Metabolites predict lesion formation and severity in relapsing-remitting multiple sclerosis

Background: Multiple sclerosis is characterized by white matter lesions, which are visualized with conventional T2-weighted magnetic resonance imaging (MRI). Little is known about local metabolic processes preceding the appearance and during the pathological development of new lesions. Objective: To identify metabolite changes preceding white matter (WM) lesions and pathological severity of lesions over time. Methods: A total of 59 relapsing-remitting multiple sclerosis (MS) patients were scanned four times, with 6-month intervals. Imaging included short-TE magnetic resonance spectroscopic imaging (MRSI) and diffusion tensor imaging (DTI). Results: A total of 16 new lesions appeared within the MRSI slab in 12 patients. Glutamate increased (+1.0 mM (+19%), p = 0.039) 12 and 6 months before new lesions appeared.
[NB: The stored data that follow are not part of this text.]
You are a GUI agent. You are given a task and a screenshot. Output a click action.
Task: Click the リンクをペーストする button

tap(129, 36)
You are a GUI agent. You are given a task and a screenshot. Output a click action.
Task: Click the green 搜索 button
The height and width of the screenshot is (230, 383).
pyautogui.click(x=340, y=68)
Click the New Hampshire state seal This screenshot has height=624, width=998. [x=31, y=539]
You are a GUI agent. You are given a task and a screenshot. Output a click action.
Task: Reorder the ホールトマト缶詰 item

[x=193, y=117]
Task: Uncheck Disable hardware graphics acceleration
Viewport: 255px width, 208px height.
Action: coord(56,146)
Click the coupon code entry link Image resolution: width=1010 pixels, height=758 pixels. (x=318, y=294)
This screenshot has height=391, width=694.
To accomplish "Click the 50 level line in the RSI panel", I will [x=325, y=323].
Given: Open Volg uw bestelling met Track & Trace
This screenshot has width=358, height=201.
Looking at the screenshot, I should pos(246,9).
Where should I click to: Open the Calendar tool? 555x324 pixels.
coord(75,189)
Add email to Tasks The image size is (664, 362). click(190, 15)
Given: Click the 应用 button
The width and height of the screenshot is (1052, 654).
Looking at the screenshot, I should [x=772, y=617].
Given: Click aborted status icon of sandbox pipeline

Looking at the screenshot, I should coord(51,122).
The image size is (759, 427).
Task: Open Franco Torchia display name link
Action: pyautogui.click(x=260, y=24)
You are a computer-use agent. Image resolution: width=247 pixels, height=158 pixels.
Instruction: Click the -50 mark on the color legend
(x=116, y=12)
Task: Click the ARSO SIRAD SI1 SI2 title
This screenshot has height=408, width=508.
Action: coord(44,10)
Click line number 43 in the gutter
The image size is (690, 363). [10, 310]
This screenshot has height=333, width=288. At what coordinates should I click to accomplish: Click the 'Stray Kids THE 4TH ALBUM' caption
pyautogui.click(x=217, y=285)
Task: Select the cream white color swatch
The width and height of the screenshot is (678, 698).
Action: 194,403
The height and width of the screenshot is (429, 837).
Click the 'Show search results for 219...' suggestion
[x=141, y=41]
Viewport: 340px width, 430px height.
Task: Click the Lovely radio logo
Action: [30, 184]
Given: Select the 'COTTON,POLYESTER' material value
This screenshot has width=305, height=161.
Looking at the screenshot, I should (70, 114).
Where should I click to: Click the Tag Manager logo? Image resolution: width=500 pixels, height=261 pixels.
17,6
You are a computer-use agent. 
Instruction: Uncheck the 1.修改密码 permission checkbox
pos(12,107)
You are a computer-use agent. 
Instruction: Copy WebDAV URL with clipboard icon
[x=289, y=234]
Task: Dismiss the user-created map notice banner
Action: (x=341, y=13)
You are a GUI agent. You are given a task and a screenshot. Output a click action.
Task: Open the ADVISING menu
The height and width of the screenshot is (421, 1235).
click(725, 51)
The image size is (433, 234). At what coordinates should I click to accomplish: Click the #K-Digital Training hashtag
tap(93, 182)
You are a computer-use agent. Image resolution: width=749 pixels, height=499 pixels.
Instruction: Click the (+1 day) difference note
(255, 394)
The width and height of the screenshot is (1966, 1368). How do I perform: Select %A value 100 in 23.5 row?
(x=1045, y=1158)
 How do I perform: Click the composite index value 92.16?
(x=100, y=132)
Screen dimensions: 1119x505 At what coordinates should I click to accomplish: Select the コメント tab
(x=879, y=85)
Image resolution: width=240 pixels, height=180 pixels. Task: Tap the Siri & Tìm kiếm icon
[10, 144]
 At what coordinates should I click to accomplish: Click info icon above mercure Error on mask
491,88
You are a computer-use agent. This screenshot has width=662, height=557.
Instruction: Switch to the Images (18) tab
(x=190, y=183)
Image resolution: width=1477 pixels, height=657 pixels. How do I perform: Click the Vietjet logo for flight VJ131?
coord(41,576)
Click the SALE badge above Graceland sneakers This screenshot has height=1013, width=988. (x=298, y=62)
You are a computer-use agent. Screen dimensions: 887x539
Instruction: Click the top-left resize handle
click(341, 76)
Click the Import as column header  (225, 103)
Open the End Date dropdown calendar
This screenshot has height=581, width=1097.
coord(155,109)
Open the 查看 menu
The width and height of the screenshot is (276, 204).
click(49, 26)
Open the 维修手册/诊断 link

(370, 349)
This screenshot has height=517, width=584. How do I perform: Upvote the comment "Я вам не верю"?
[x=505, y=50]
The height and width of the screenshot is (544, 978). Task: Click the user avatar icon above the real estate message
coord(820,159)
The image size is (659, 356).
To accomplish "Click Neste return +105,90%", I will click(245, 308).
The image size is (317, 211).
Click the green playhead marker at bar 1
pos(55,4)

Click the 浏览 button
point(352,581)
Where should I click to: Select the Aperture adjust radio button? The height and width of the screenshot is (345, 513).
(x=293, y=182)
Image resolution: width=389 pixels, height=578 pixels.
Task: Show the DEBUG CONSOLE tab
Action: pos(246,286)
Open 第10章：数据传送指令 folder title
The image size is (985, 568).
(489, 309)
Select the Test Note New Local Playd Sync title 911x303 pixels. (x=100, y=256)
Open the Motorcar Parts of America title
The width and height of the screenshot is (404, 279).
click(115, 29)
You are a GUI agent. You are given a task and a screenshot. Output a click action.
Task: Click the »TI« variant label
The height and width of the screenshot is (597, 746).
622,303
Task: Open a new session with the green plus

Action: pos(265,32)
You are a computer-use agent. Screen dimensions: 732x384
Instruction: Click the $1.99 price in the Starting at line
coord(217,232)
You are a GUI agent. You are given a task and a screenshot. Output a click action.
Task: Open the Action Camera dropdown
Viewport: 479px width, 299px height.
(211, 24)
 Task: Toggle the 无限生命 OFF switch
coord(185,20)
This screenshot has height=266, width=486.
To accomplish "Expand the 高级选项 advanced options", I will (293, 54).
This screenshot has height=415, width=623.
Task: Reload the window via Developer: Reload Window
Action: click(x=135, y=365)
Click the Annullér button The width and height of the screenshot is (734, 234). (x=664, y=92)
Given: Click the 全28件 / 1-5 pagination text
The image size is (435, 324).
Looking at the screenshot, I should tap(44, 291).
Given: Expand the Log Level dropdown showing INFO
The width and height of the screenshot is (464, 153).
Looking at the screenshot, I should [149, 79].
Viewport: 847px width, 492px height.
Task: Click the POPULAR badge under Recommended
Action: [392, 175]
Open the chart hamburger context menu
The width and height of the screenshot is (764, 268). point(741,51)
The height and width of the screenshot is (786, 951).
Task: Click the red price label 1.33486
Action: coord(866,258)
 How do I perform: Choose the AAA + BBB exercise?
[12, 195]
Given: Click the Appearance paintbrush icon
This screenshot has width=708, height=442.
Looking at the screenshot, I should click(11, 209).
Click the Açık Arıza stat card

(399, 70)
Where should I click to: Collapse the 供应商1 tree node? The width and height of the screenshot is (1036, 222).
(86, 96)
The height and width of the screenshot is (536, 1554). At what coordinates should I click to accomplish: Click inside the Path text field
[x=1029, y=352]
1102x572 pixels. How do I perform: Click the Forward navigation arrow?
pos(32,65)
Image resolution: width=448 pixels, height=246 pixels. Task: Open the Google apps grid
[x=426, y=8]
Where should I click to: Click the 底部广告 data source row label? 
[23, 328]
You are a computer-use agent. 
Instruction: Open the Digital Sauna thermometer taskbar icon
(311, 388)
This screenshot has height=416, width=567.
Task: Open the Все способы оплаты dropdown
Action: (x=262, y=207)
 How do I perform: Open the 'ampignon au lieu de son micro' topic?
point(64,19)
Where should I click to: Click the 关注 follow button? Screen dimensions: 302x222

In these areas, the increase in creatine and choline 6 months before until lesion appearance was negatively correlated with radial diffusivity (ρ = −0.73, p = 0.002 and ρ = −0.72, p = 0.002). Increase in creatine also correlated with the increase of axial diffusivity in the same period (ρ = −0.53, p = 0.034). When splitting the lesions into “mild” and “severe” based on radial diffusivity, only mild lesions showed an increase in creatine and choline during lesion formation ( p = 0.039 and p = 0.008, respectively). Conclusion: Increased glutamate heralded the appearance of new T2-visible WM lesions. In pathologically “mild” lesions, an increase in creatine and choline was found during lesion formation.